TASKS TO PERFORM:
(A) In the readBestData help page, which date value corresponds to January 1950?
(B) Restate more briefly, as a list, the paragraph of the readBestData help page that begins "Berkeley Earth Surface temperature data is provided", keeping its main facts.
(C) Reproduce everything in the readBestData help page from "The third column" down to "a station record.".

PAGE EXCERPT:
···

\name{readBestData}
\alias{readBestData}
 
\title{Reads a text version of the Berkeley Earth Temperature data
 
}
\description{Berkeley Earth Surface temperature data is provided
 in text file format. The Temperature data is provided in a long
 thin file with missing months removed. Thus function will read
 that data and return one of two data structures: either a matrix
 with all data columns present or a 3D array of the temperature
 data. This array structure is the principle data structure used
 by the RghcnV3 package.
 
}
\usage{
readBestData(Directory, filename = "data.txt", output = "Array")
}
 
\arguments{
  \item{Directory}{ The full path to the directory holding the datafile
 
}
  \item{filename}{ the filename of the data. This defaults to the name
  given by the Berkeley group
 
}
  \item{output}{ setting this variable will control the data that is returned
   if "Array" is selected a 3D array is returned. If 'All' is selected then
   the adsition data such as number of observations is returned
 
}
}
\details{Berkeley earth data is presented in a 6 column format. The first
 column is the station Id ( 1- n), the second column is a series number.
 Some stations can have more than one series making up their history.
 The third column is the date. The date provided by Berkeley is the
 middle of the time period for the data. So for monthly data the middle
 of the month is used. 1950.042 is thus jan 1950. The fourth column
 is the uncertainty, the 5th is the number of observations and the 6th
 is the time of observations. Missing months are not represented in the data.
 If you specify output ="All" when calling the function you will get back
 a matrix with six columns. Every row is a station record. 
 If output = "Array", then the function will create a 3D array: The first
 dimension is the station Id, the second dimension is the month, and the
 3rd dimesion is the year. This data structure is compatible with RgchnV3.
 With this structure every station is padded out to have missing data or
 NA where there are missing months. This allows you to extract data from
 the array and create a time series object effortlessly. RghcnV3 also
 has function for turning this array structure into a multiple time series
 object: \code{asMts}
  
 
 
}
\value{ The returned value depends upon the slection for \code{output}.
 If output = "Array" a 3D array of the temperature values is returned.

···

SOURCE INFORMATION:
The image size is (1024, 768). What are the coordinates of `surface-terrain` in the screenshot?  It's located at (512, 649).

···

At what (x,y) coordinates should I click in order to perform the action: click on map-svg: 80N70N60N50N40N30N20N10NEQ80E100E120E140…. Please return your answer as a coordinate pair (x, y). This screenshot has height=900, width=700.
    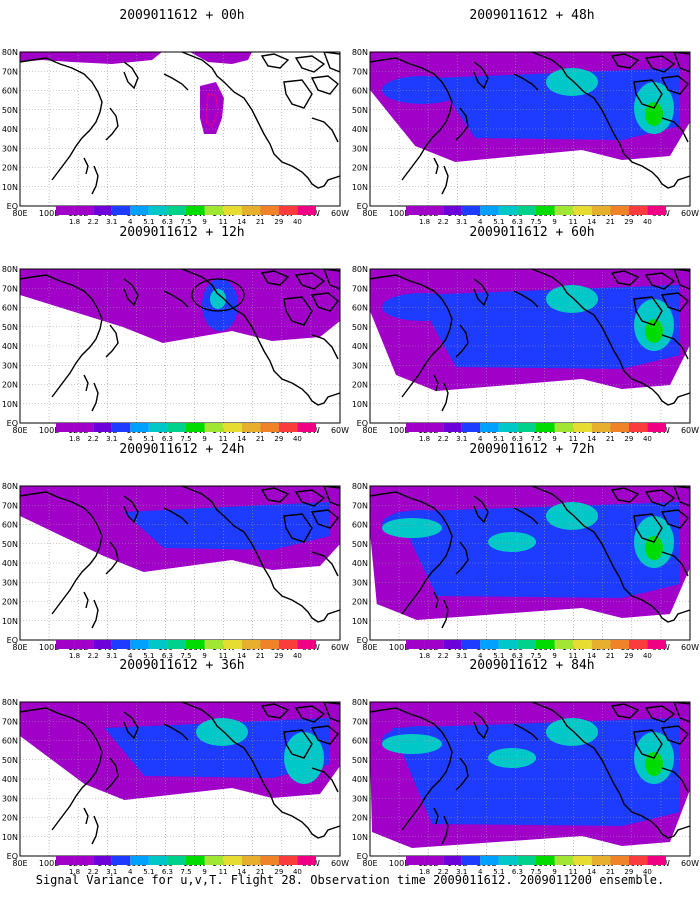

···

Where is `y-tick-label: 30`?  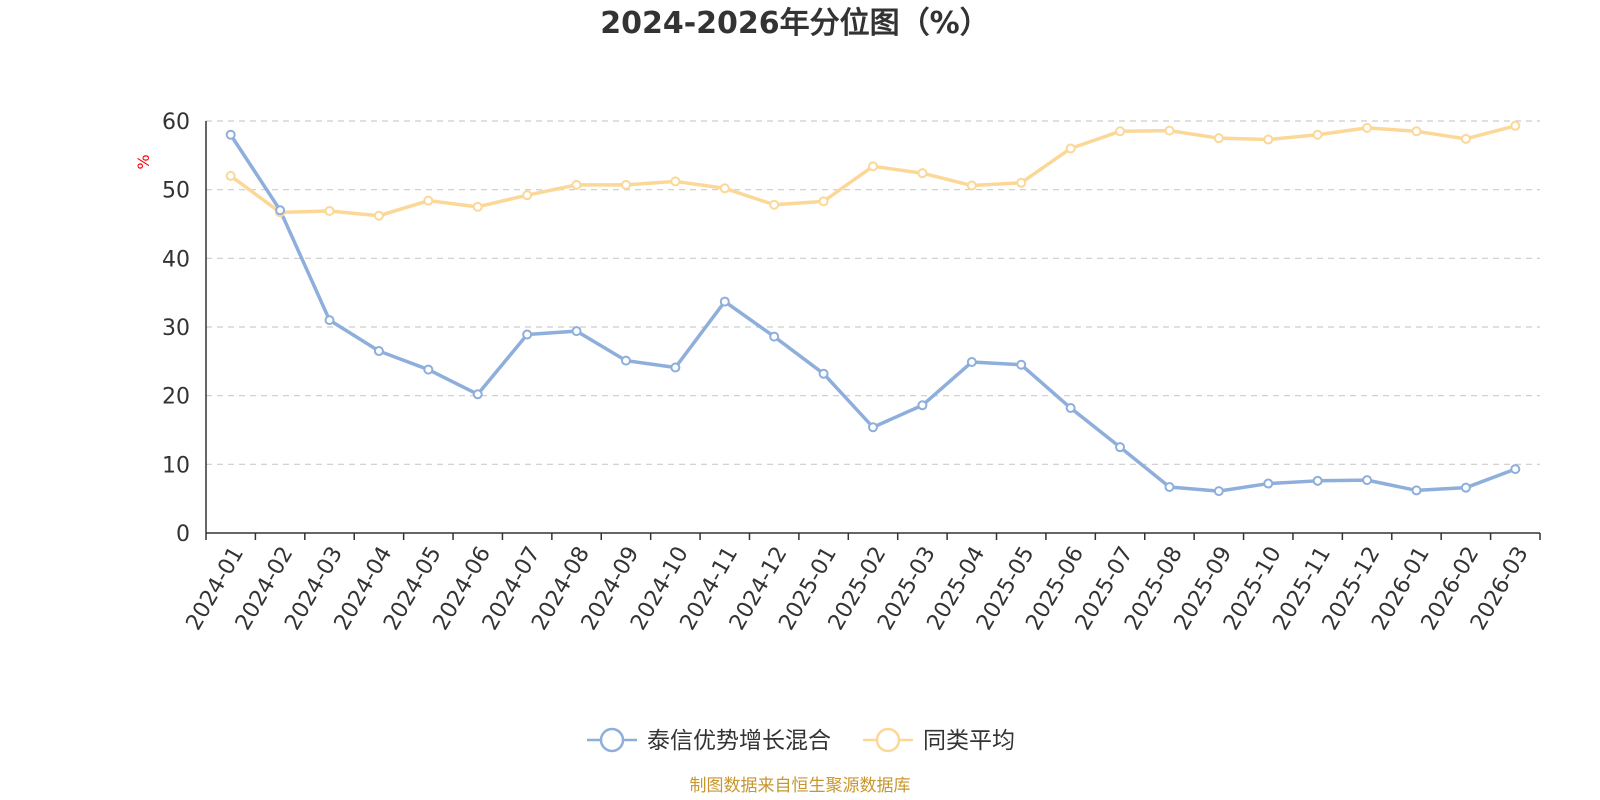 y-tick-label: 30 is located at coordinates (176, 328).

···

TASK RESULTS:
(A) 1950.042

(B)
- Berkeley Earth Surface temperature data comes as text files.
- The temperature data is in a long thin file with missing months removed.
- The function reads that data and returns either a matrix with all data columns or a 3D array of the temperature data.
- The 3D array is the principal data structure of the RghcnV3 package.

(C)
The third column is the date. The date provided by Berkeley is the
 middle of the time period for the data. So for monthly data the middle
 of the month is used. 1950.042 is thus jan 1950. The fourth column
 is the uncertainty, the 5th is the number of observations and the 6th
 is the time of observations. Missing months are not represented in the data.
 If you specify output ="All" when calling the function you will get back
 a matrix with six columns. Every row is a station record.